Empfehlungen zur Stärkung des Immunsystems
- Ölmassagen - auch als eine Selbst-Massage Zuhause - sind nährend, substanzerhaltend und stressabbauend. Eine Kurzanleitung: erwärme das Öl (am besten gereiften Sesamöl) im Wasserbad. Beginne mit der Massage am Kopf. Massiere das Öl sanft in die Kopfhaut und Haare. Gehe weiter zum Gesicht und arbeite Dich bis zu den Füßen. Die Gelenke werden kreisend massiert, die langen Körperteile (Arme, Beine, Rücken) mit langen streichenden Bewegungen. Lasse das Öl ein bisschen einwirken und nimm ein heißes Bad oder eine heiße Dusche. (Tipp: die Haare zuerst trocken einseifen, auswaschen, danach noch mal "normal" waschen. So bekommst Du das Öl raus). Ruhe Dich danach 15-30 Minuten im warmen Bett aus. Oder Du lässt Dich bei einer Abhyanga Massage verwöhnen...
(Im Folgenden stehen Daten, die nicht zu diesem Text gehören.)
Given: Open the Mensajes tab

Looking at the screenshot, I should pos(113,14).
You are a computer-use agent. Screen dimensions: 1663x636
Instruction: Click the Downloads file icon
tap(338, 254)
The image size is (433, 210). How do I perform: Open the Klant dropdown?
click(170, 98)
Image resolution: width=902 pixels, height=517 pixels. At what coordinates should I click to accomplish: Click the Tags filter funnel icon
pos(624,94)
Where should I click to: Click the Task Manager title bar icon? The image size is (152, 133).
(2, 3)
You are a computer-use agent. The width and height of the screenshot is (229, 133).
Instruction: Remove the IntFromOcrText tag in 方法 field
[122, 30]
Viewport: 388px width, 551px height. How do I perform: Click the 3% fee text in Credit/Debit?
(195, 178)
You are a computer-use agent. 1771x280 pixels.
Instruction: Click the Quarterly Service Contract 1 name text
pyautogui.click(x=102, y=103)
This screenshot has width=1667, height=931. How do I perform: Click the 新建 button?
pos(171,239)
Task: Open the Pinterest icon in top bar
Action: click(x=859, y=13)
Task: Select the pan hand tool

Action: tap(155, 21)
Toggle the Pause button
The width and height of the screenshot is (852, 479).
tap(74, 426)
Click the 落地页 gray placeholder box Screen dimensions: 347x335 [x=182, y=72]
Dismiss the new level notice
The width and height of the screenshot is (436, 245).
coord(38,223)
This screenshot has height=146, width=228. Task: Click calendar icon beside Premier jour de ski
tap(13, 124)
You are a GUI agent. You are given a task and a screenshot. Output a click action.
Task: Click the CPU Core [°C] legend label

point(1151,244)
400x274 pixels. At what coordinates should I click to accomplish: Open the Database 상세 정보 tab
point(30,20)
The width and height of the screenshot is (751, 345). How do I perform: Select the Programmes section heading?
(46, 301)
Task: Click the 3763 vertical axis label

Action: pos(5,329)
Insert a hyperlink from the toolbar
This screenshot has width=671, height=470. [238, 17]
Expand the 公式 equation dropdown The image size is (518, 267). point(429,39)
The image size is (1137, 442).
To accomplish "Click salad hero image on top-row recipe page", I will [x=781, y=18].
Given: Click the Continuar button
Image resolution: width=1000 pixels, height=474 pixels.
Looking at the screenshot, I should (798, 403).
- Ölziehen (gandusha) ist ein sehr effektives Mittel, um Toxine aus dem Körper auszuleiten und das Immunsystem zu kräftigen. Eine Kurzanleitung: 1-2 Esslöffel Öl (gereiftes Sesamöl, spezielles Gandusha-Öl oder einfach Olivenöl) in den Mund nehmen und kräftig durch die Zähne ziehen - dabei nicht schlucken! Fünf bis zehn Minuten fortfahren, das Öl ausspucken und den Mund mit warmem Wasser ausspülen. Das "i-Tüpfelchen": die Zunge mit dem Zungenschaber reinigen.
- Für die extra Portion Vitamine kannst Du täglich etwas Chywanprash (1-2 Teelöffel) zu Dir nehmen. Das ist ein ayurvedisches Fruchtmus aus Ghee, Almafrucht, Zucker, Honig und Kräutern. Die Rezeptur von Chywanprash ist sehr alt - man spricht von ca. 3.000 bis 5.000 Jahren. In Ayurveda zählt Chywanprash zu den Rasayanas, die das Gewebe kräftigen. Laut Legende sollte die Almafrucht (eine indische Stachelbeere) einem alten König solche körperlichen und geistigen Kräfte geschenkt haben, dass er eine junge Frau heiraten und glücklich machen konnte.
- Gewürze, die uns im Winter wärmen und fit halten sind: Ingwer, Pippali, Kurkuma in Kombination mit schwarzem Pfeffer. Auch Zimt ist wärmend und Kardamom, der das Immunsystem stärkt und stimmungsaufhellend wirkt, was in der dunklen Jahreszeit nicht zu unterschätzen ist.
Komm gut durch den Winter und bleib gesund!